Est-ce qu’il est temps pour l’Union européenne de s’allier avec la Chine contre les États-Unis, qui sont en train de trahir les engagements qu’ils ont longtemps portés ?
Ces différends avec les États-Unis ne font pas pour autant de la Chine une amie de l’Europe car le régime chinois n’a jamais été complètement aligné sur la doctrine internationale européenne. Cependant, la Chine reste un partenaire commercial privilégié de l’Europe.
Une autre question qui se pose cependant est celle de savoir quel est l’avenir de l’Organisation mondiale du commerce (OMC) et jusqu’à quel point l’Europe doit continuer à être le moteur du multilatéralisme. Si l’Europe ne veut pas y renoncer, alors elle n’a pas d’autre choix que de continuer à avancer avec le reste du monde, qui comprend notamment la Chine.
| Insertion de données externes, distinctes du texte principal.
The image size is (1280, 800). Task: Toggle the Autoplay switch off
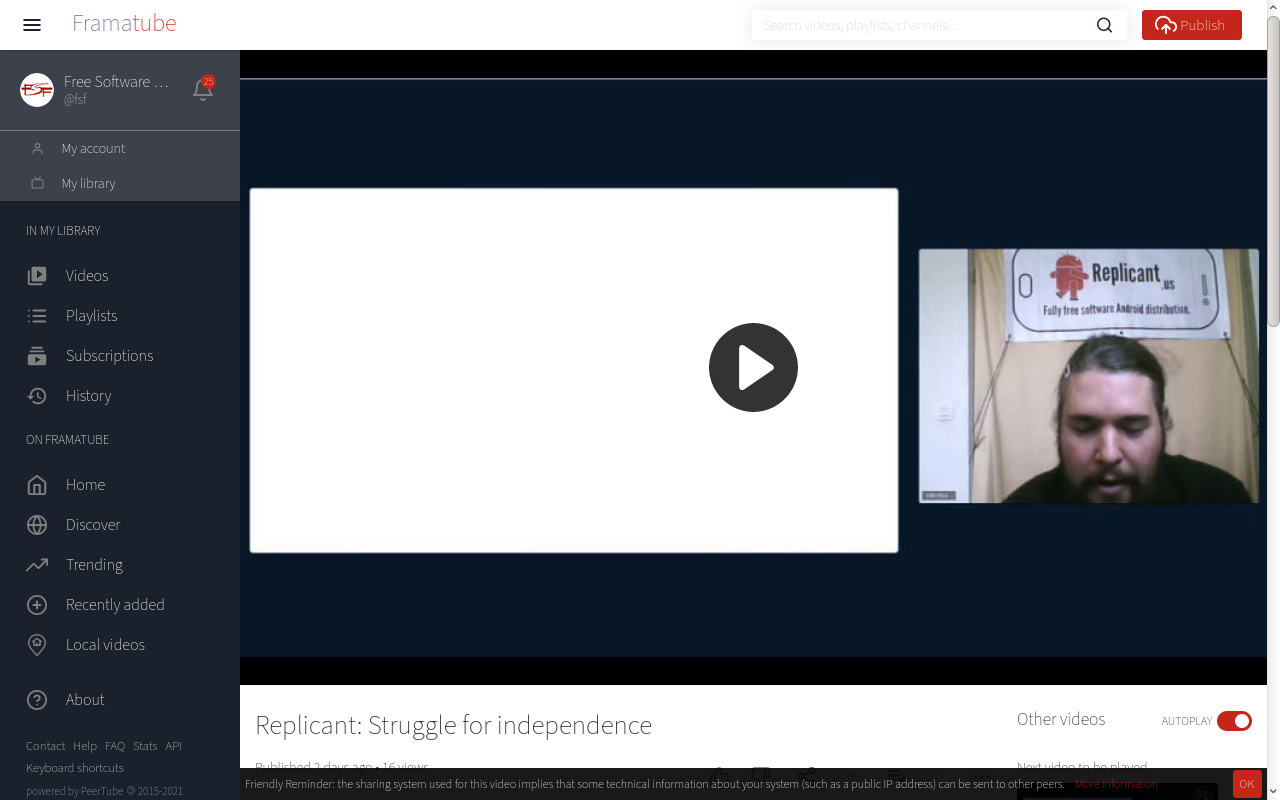(x=1234, y=721)
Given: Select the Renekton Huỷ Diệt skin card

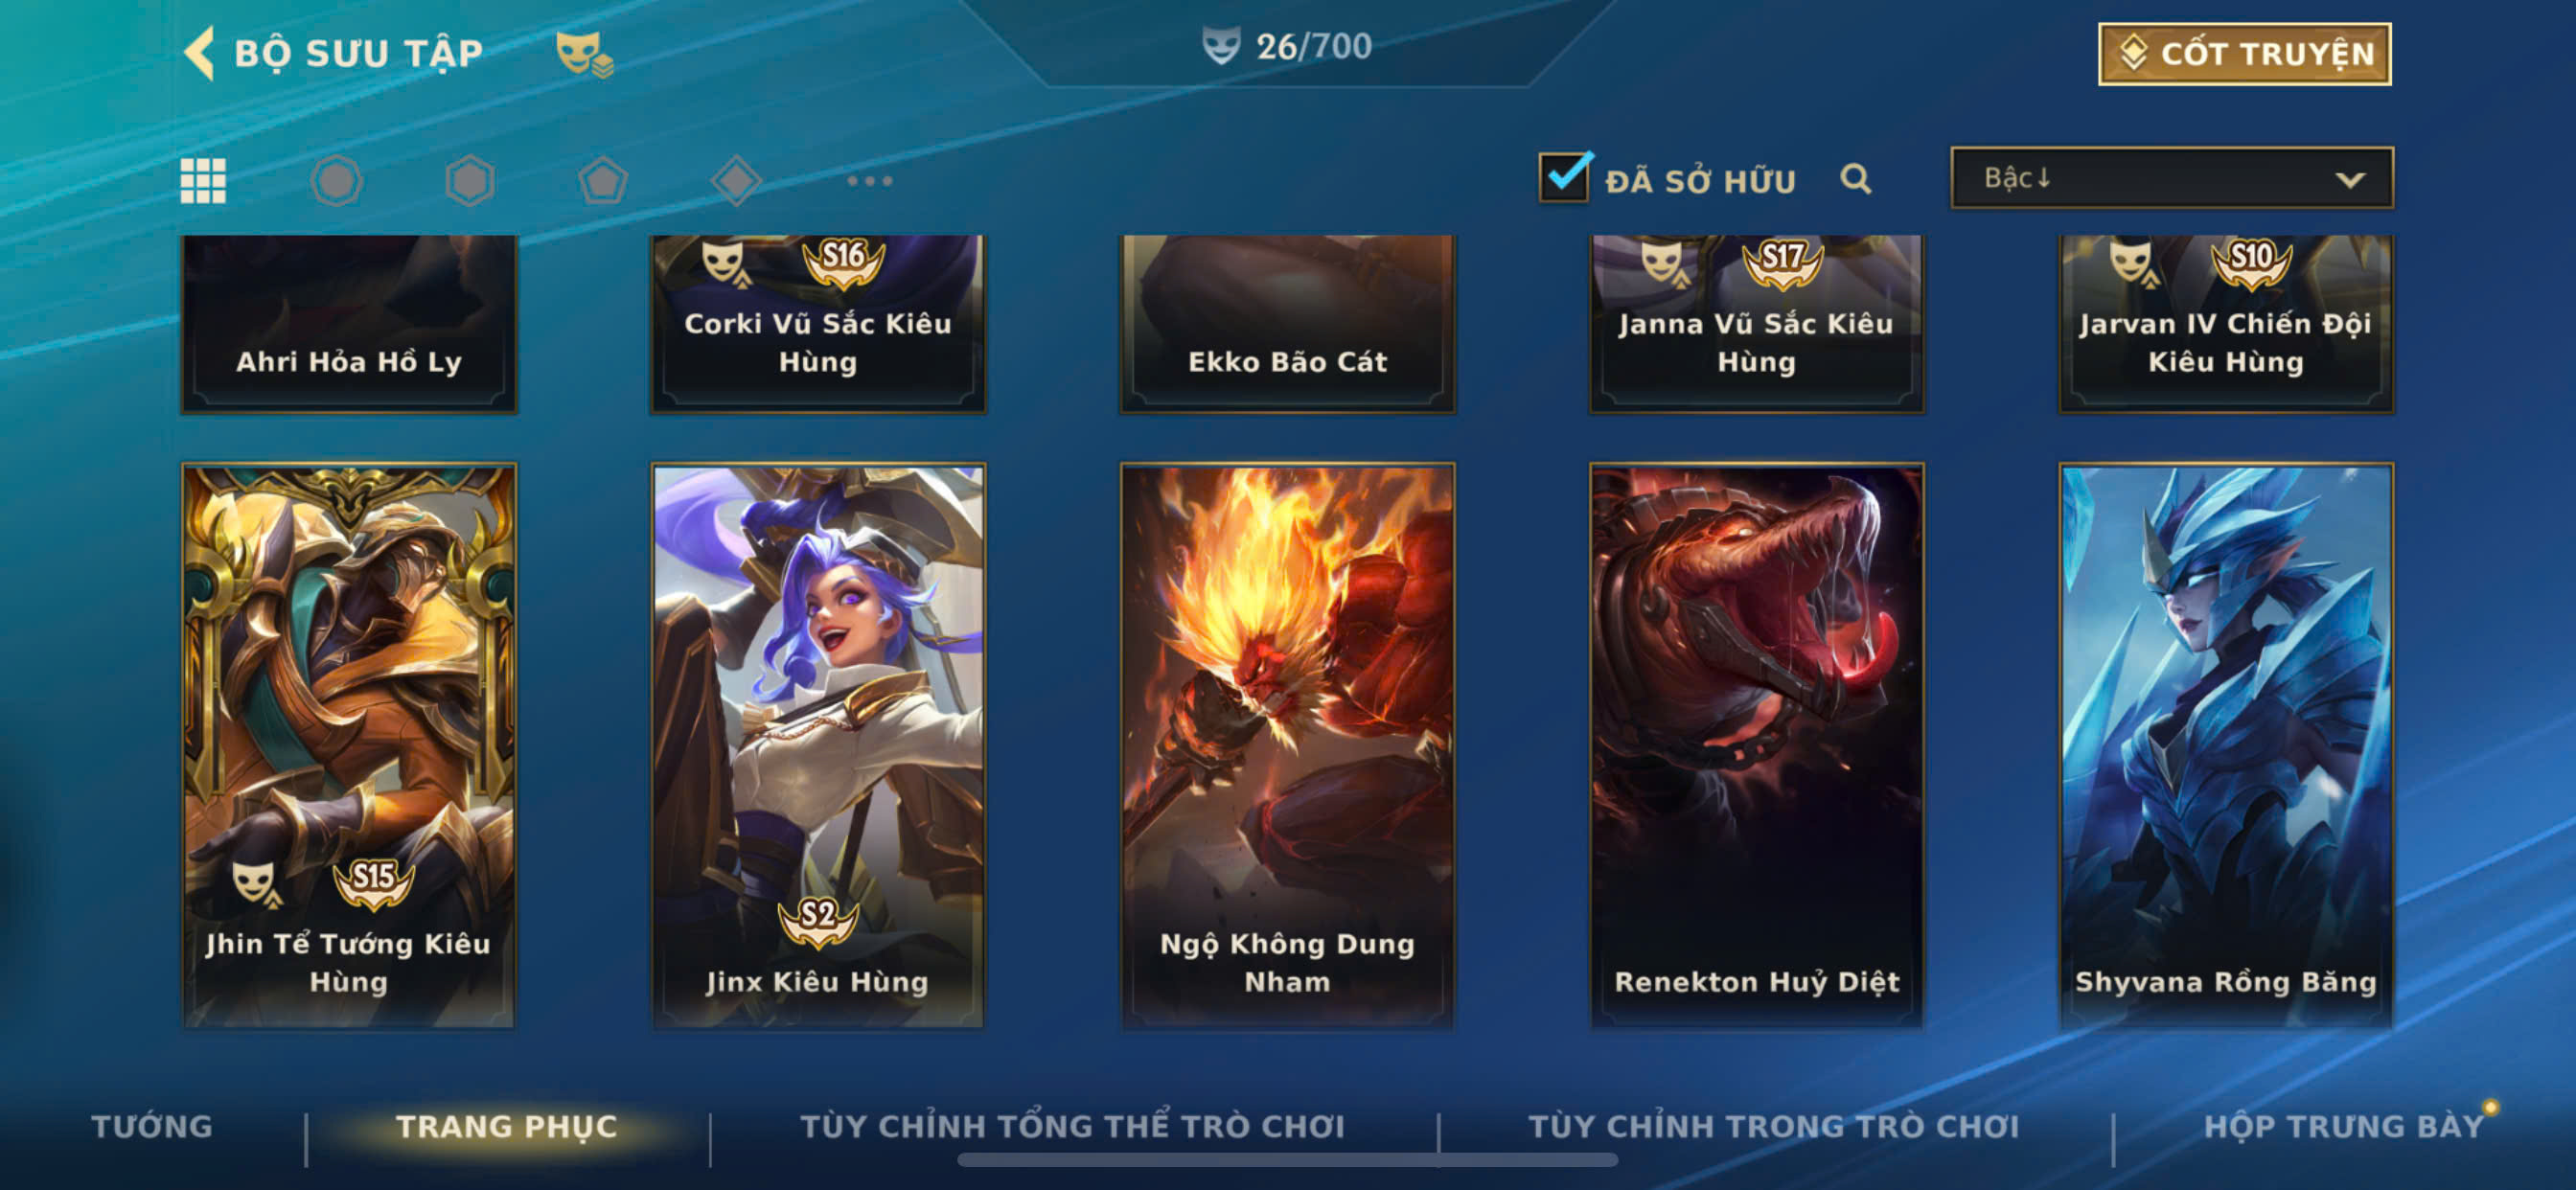Looking at the screenshot, I should coord(1756,746).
Même si le pays a toujours été un acteur un peu à la marge de l’OMC, le multilatéralisme est porteur d’immenses avantages. Il a été efficace pour maintenir et réduire les barrières commerciales, mais aussi pour diffuser des standards environnementaux à l’échelle internationale. Or, les représailles chinoises sur les tarifs américains se sont jusqu’à présent basées sur des arguments conformes aux règles de l’OMC. La Chine envoie donc le signal qu’elle souhaite continuer à jouer le jeu du multilatéralisme, ce qui est aussi le choix de l’Europe. Par le passé, l’alternative d’un système de commerce mondial basé sur des négociations bilatérales a déjà été testée et s’avère beaucoup moins efficace.